### Задание
Верните дословно всё от строки с «Given: Click the» вниз до строки с «Viewport: 776px width, 1568px height.», включая обе эти строки.

=== Данные ===

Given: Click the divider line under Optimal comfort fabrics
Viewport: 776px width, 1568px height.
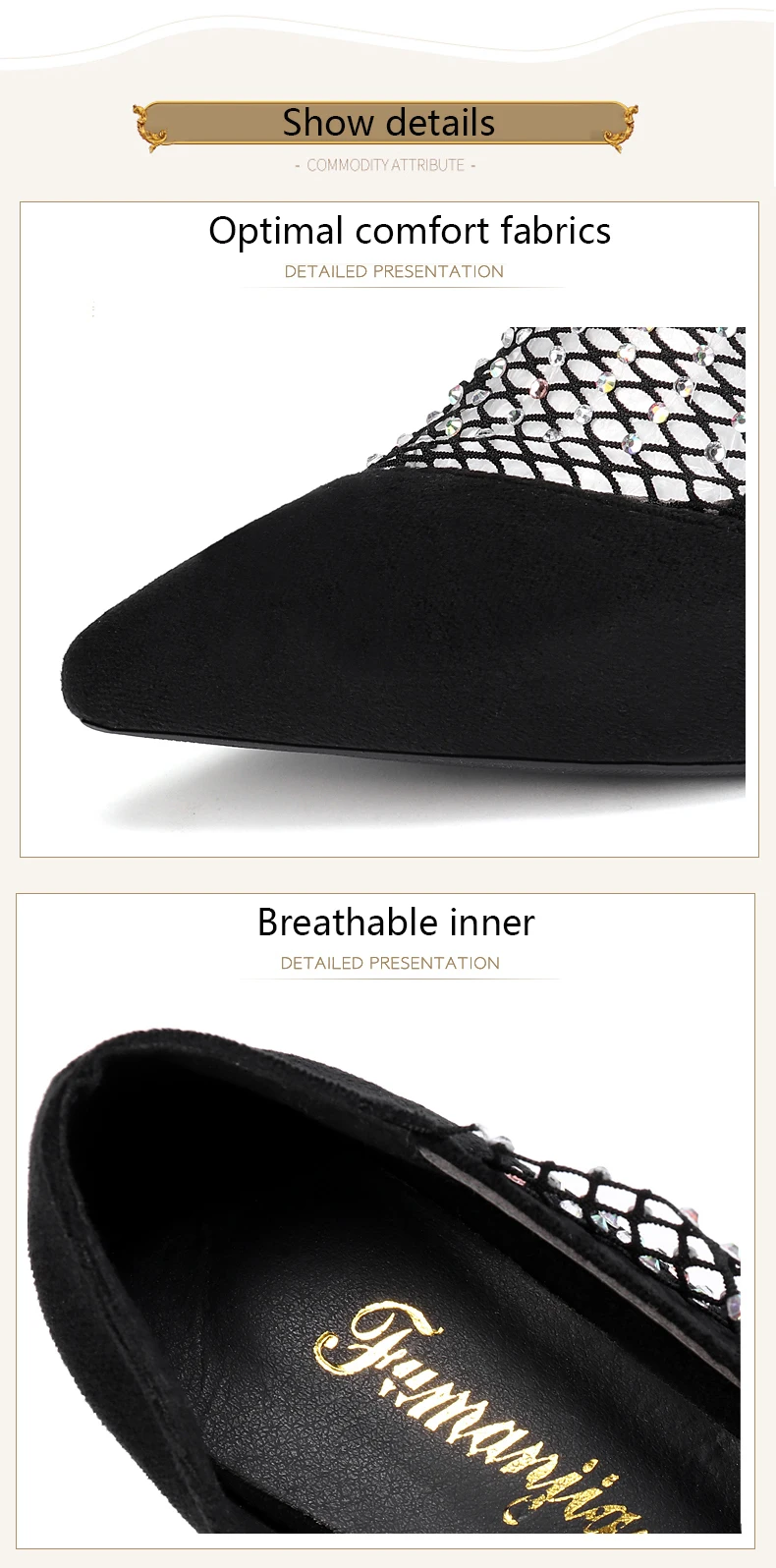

===
=== Данные ===

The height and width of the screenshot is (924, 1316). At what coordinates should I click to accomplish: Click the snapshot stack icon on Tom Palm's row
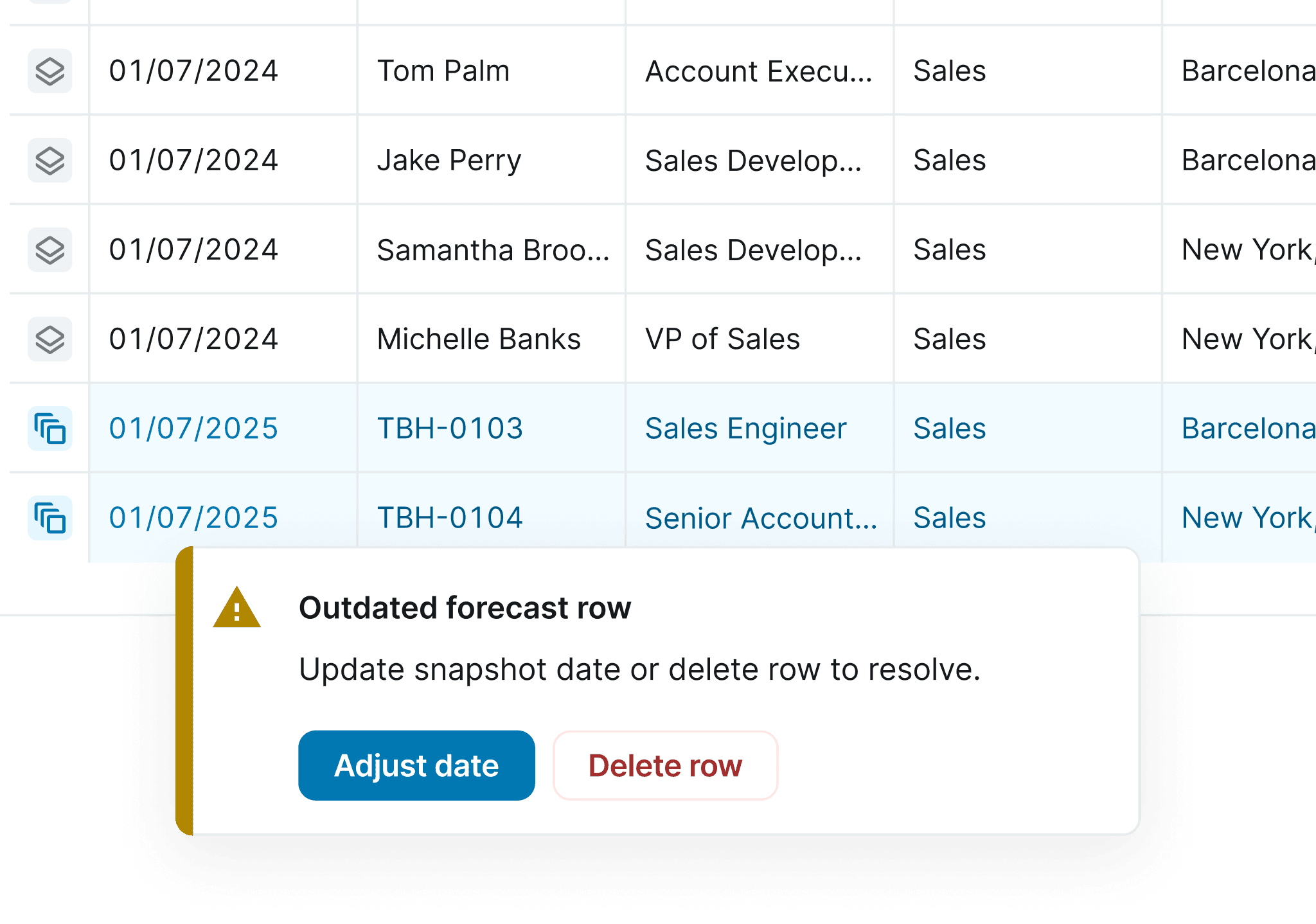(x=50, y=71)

===
=== Данные ===

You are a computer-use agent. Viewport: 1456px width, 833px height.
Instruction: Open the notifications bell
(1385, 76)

===

### Решение
Given: Click the divider line under Optimal comfort fabrics
Viewport: 776px width, 1568px height.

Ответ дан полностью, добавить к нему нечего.